- **PROBLEM REQUIREMENTS**
Copy the records verbatim from the line containing "Click the test window title bar" through the line containing "pos(488,267)", and give nothing else.

- **DATASET CONTENT**

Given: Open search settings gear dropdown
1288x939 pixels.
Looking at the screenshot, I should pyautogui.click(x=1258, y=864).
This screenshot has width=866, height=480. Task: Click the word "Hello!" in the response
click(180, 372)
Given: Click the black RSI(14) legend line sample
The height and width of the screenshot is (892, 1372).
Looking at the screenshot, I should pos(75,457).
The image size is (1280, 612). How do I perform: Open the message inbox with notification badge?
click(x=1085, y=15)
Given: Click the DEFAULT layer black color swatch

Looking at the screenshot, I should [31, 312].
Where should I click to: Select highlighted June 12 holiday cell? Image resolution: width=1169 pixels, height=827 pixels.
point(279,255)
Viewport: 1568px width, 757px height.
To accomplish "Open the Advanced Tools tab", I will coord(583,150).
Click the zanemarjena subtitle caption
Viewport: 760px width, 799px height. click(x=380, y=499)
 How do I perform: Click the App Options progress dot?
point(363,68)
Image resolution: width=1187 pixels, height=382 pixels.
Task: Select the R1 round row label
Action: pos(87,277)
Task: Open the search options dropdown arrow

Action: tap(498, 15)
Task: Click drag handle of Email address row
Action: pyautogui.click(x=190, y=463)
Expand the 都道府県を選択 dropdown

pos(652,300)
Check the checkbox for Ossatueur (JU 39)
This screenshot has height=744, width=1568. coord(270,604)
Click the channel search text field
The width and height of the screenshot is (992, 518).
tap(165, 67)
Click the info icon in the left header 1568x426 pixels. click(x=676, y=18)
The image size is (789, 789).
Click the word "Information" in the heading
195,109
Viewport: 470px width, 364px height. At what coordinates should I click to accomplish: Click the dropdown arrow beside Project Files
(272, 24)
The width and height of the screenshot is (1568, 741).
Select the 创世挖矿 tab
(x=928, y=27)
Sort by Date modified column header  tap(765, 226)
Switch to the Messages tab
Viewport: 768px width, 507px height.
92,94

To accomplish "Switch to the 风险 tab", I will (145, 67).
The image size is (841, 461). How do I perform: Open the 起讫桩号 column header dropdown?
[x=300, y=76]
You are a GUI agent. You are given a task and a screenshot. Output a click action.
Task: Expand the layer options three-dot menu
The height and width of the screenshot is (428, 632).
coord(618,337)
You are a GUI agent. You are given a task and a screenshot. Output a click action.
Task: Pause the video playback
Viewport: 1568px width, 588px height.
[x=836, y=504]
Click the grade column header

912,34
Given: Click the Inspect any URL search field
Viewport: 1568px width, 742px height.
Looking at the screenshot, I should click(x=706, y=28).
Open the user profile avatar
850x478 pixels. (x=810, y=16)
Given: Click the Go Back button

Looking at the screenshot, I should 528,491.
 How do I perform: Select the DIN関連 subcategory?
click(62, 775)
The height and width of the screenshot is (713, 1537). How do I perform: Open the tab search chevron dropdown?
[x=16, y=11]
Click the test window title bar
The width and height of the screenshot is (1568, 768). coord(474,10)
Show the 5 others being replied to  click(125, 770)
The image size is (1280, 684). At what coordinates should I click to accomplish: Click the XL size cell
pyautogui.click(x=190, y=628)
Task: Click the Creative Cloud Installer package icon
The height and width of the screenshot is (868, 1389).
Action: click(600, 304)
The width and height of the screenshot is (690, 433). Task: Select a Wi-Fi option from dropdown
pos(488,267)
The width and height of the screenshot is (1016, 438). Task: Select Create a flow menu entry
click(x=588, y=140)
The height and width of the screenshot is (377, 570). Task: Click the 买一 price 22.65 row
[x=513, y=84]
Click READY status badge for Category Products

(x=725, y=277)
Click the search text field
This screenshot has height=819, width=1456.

- **WRITTEN RESPONSE**
Click the test window title bar
The width and height of the screenshot is (1568, 768). coord(474,10)
Show the 5 others being replied to  click(125, 770)
The image size is (1280, 684). At what coordinates should I click to accomplish: Click the XL size cell
pyautogui.click(x=190, y=628)
Task: Click the Creative Cloud Installer package icon
The height and width of the screenshot is (868, 1389).
Action: click(600, 304)
The width and height of the screenshot is (690, 433). Task: Select a Wi-Fi option from dropdown
pos(488,267)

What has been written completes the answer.